WARNING: remove_prefix behaviour depends on the base unit. For complicated derived units, it might not always be obvious what the base unit is! However, remove_prefix provides the facility to reduce arbitrary units to their base when needed. For example, it is internally used to cast arbitrary dimensionless units into the right form for the trigonometric functions. This allows asin(10_percent).

benri provides two data types quantity and quantity_point, which both take a unit and a value_type. The unit is the physical unit of the quantity, like metre_t, second_t, ... The value_type is the internal representation of the value, usually double or float. While it is possible to use integral types for the value_type as well, it is not recommend because integer types are prone to overflows and sign errors. When benri literals are used, both the unit and the value_type are hidden behind aliases for your convenience.

auto angle = 1_radian; //What you usually will write.
auto angle = quantity<radian_t, double>{1.0}; //This is equivalent.
//(The unit is radian_t and the value_type is double.)

auto hotness = 20_degree_fahrenheit; //What you usually will write.
auto hotness = quantity_point<degree_fahrenheit_t, double>{20.0}; //This is equivalent.
//(The unit is degree_fahrenheit_t and the value_type is double.)

The standard value_type for benri is double. It is used for all literals and constants. However, you can change that by setting the BENRI_PRECISION macro before including the library:

#define BENRI_PRECISION float //set the standard value_type to float
#include <benri/si/si.h>

WARNING: Setting BENRI_PRECISION to an integral value will produce weird behaviour because the internal floating point constants might be rounded to zero.

The quantity type is the most used type because it allows the largest range of possible operations. The quantity_point is a special type for affine operations which has a purposefully restricted set of possible operations. For further explanations on affine operations, please have a look at section: Affine quantities The possible operations for both types are:

¹ Only allowed for quantities with dimension 1.

² Only allowed for dimensionless quantities, like 1, 1%, ...

benri provides the following headers:

• si/astronomic.h for astronomical units.
• si/base.h for base SI units (no derived units).
• si/cgs.h for CGS system units (based on SI).
• si/data.h for Computer Science units (like pixel, byte, ...).
• si/imperial.h for Imperial units (based on SI).
• si/si.h for SI units.
• si/temperature.h for temperature scales units (like °C, ...).
• si/everything.h for including all units mentioned above.

The right header for most users is si/si.h as all base SI units and derived SI units are found there. All other headers (except si/base.h) provide more specialized units, and include this header as well.
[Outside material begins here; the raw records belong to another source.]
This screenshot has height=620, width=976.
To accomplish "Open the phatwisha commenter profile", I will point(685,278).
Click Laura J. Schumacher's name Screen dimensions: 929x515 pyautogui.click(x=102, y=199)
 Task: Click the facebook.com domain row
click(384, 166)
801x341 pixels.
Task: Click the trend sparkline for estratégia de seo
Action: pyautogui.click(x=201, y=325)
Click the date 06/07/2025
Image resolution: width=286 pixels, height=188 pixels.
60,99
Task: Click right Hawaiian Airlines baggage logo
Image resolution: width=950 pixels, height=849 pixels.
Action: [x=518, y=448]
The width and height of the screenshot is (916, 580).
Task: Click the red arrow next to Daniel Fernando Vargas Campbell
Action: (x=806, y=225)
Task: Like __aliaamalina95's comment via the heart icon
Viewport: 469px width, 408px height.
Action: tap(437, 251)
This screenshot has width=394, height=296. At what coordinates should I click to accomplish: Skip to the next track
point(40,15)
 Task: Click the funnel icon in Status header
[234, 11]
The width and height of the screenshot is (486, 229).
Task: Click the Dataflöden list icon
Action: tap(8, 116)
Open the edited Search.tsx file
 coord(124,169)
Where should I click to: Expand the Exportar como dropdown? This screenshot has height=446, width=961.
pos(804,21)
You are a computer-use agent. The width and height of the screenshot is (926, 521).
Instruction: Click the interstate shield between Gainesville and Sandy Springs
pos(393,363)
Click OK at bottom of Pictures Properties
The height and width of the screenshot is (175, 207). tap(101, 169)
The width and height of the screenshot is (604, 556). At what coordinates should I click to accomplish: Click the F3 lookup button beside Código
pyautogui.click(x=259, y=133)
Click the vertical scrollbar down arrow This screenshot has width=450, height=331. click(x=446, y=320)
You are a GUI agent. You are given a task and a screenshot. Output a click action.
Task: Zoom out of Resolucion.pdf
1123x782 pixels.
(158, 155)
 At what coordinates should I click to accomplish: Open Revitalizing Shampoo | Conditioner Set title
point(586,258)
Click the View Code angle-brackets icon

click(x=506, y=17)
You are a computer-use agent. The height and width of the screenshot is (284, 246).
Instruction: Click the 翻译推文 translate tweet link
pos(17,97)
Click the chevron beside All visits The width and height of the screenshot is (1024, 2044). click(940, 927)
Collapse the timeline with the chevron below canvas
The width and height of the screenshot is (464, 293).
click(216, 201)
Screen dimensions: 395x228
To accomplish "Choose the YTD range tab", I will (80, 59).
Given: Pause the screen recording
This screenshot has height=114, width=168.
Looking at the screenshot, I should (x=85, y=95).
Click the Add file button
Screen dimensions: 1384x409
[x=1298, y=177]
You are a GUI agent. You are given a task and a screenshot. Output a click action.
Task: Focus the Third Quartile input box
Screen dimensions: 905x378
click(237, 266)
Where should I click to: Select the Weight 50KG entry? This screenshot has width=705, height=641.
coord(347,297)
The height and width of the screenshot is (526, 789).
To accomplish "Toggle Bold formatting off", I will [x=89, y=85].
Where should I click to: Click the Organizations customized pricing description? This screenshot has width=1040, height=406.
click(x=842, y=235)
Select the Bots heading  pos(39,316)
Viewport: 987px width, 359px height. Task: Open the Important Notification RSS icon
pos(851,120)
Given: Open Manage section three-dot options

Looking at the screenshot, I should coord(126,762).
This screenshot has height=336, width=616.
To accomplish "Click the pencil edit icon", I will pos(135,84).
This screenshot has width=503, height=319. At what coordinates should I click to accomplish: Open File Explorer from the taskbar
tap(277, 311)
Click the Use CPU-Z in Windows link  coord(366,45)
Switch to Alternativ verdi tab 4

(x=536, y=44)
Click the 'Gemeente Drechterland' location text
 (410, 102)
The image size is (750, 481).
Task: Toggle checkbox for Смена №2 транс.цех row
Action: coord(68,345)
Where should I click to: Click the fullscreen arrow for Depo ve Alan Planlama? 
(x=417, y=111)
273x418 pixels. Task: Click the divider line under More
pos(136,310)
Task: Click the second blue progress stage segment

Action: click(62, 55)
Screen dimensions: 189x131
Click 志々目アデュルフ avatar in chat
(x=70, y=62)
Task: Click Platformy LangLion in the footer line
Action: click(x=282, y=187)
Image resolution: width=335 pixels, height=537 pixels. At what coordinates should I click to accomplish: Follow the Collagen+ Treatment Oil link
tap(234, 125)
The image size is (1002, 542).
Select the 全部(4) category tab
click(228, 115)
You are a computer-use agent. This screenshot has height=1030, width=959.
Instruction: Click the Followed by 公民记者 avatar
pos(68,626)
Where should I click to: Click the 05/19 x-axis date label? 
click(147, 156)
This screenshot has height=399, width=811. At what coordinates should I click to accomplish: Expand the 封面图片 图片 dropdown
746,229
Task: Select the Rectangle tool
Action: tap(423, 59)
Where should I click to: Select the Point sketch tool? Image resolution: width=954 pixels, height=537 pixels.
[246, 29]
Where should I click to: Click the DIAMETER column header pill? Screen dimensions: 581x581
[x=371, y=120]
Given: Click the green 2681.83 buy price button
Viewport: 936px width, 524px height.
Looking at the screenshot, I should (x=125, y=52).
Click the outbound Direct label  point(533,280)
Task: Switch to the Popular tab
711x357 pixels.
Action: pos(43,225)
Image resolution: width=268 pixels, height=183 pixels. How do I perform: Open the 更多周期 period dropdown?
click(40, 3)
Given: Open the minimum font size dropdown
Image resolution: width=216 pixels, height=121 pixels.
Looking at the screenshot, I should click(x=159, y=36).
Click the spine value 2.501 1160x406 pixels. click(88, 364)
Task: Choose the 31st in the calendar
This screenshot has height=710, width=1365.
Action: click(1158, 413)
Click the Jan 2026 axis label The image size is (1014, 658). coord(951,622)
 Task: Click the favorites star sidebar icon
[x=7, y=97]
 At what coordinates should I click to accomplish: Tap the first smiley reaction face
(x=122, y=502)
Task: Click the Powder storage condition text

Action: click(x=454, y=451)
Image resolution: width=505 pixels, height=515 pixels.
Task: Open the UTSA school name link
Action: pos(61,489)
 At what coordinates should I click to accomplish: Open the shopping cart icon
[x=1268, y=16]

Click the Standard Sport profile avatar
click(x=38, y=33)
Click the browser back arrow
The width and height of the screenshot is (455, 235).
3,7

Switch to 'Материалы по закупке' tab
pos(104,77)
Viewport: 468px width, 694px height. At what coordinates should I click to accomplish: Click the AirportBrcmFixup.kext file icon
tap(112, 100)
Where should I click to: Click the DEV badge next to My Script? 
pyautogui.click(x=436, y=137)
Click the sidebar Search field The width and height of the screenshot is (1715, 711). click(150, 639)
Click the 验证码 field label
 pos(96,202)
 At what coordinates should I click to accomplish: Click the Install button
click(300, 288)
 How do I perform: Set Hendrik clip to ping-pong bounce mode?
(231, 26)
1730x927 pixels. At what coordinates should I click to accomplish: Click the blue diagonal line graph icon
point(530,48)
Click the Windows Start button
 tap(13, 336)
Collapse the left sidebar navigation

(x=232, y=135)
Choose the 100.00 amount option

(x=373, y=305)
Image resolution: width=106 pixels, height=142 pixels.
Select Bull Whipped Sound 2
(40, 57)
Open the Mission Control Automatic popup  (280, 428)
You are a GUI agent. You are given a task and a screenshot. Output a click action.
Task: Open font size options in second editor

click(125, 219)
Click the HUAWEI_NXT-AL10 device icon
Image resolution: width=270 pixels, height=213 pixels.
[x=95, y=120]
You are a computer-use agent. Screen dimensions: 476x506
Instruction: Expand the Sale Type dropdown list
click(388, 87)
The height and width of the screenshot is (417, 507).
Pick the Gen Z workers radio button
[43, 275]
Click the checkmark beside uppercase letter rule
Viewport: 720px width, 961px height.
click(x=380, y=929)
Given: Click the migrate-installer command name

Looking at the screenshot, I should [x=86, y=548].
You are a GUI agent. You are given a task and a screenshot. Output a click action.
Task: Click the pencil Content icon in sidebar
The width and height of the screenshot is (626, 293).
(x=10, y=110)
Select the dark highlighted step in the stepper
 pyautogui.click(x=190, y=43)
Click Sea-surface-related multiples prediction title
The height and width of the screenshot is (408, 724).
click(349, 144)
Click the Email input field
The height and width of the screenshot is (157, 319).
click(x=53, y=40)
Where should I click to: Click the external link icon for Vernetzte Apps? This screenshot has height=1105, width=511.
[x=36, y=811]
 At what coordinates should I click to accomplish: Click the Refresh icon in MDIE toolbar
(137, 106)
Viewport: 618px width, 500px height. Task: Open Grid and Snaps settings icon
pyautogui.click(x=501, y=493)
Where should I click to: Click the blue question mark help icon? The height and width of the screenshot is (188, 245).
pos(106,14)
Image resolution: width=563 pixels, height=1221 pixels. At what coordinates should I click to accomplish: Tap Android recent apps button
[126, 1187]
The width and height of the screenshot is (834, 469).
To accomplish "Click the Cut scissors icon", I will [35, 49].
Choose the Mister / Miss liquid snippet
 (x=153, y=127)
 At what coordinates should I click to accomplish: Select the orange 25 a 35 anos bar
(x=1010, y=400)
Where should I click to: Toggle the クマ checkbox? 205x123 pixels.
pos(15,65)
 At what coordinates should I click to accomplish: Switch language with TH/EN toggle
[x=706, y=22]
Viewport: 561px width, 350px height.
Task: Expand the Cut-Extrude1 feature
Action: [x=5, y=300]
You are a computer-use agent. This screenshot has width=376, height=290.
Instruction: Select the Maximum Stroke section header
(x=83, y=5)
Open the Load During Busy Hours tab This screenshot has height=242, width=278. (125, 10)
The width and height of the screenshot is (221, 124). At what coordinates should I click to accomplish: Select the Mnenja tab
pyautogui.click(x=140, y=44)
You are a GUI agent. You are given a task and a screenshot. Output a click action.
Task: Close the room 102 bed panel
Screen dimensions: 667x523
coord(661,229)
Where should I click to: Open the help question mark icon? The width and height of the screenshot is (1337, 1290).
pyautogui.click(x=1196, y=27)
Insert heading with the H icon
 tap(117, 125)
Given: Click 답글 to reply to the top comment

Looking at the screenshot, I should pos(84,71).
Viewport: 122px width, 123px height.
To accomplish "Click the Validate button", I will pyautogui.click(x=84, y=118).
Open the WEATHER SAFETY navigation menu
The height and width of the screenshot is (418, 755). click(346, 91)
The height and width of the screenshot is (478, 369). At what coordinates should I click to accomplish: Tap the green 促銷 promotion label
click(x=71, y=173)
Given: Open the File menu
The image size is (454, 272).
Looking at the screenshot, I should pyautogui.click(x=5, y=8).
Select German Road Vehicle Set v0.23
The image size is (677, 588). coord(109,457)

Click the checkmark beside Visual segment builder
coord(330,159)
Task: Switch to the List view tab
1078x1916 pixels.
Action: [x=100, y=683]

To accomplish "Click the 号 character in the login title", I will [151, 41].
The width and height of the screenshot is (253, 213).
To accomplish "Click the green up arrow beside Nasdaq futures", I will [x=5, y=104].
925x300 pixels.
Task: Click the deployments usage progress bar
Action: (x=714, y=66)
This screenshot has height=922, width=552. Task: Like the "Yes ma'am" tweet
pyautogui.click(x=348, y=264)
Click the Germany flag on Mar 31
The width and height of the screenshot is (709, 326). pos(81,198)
SI units reside in the si namespace, and spezialized units in the si::name-of-header sub-namespace.

benri provides an extensive list of constants which can be accessed via the si::constant or si::symbol namespace. When using si/si.h all SI constants are loaded. When using additional unit packages, more constants get added to the si::constant and si::symbol namespace (no sub-namespacing like for units).

The difference between constants provided in the si::constant namespace and constants provided in the si::symbol namespace is the way the value of the constant is stored:

• si::constant stores the constant in a quantity where the quantity has the unit and the value of the constant.
• si::symbol` stores the constant in a quantity with value 1, where the unit is the unit of the constant with a prefix of the constant value.

For example:

• si::constant::speed_of_light is quantity<metre/second>{c};
• si::symbol::speed_of_light is quantity<c * metre/second>{1};

This allows symbolic calculations where one can express units in terms of a constant.

#include <benri/si/astronomic.h>

auto mass_a = 2_solar_mass;           //mass in kilogram
auto mass_b = 2 * symbol::solar_mass; //mass in Solar masses

Furthermore, when intermediate results suffer from overflow or rounding, si::symbol can be used to mitigate these problems. For example:

#define BENRI_PRECISION float //set the standard value_type to float
#include <benri/si/si.h>

//constant
auto impulse_a = constant::planck_constant / 7e5_metre; //≈9.5×10⁻⁴⁰ Ns We lose precision here!
auto impulse_b = constant::planck_constant / 3e2_metre; //≈2.2×10⁻³⁶ Ns We are close to losing precision here!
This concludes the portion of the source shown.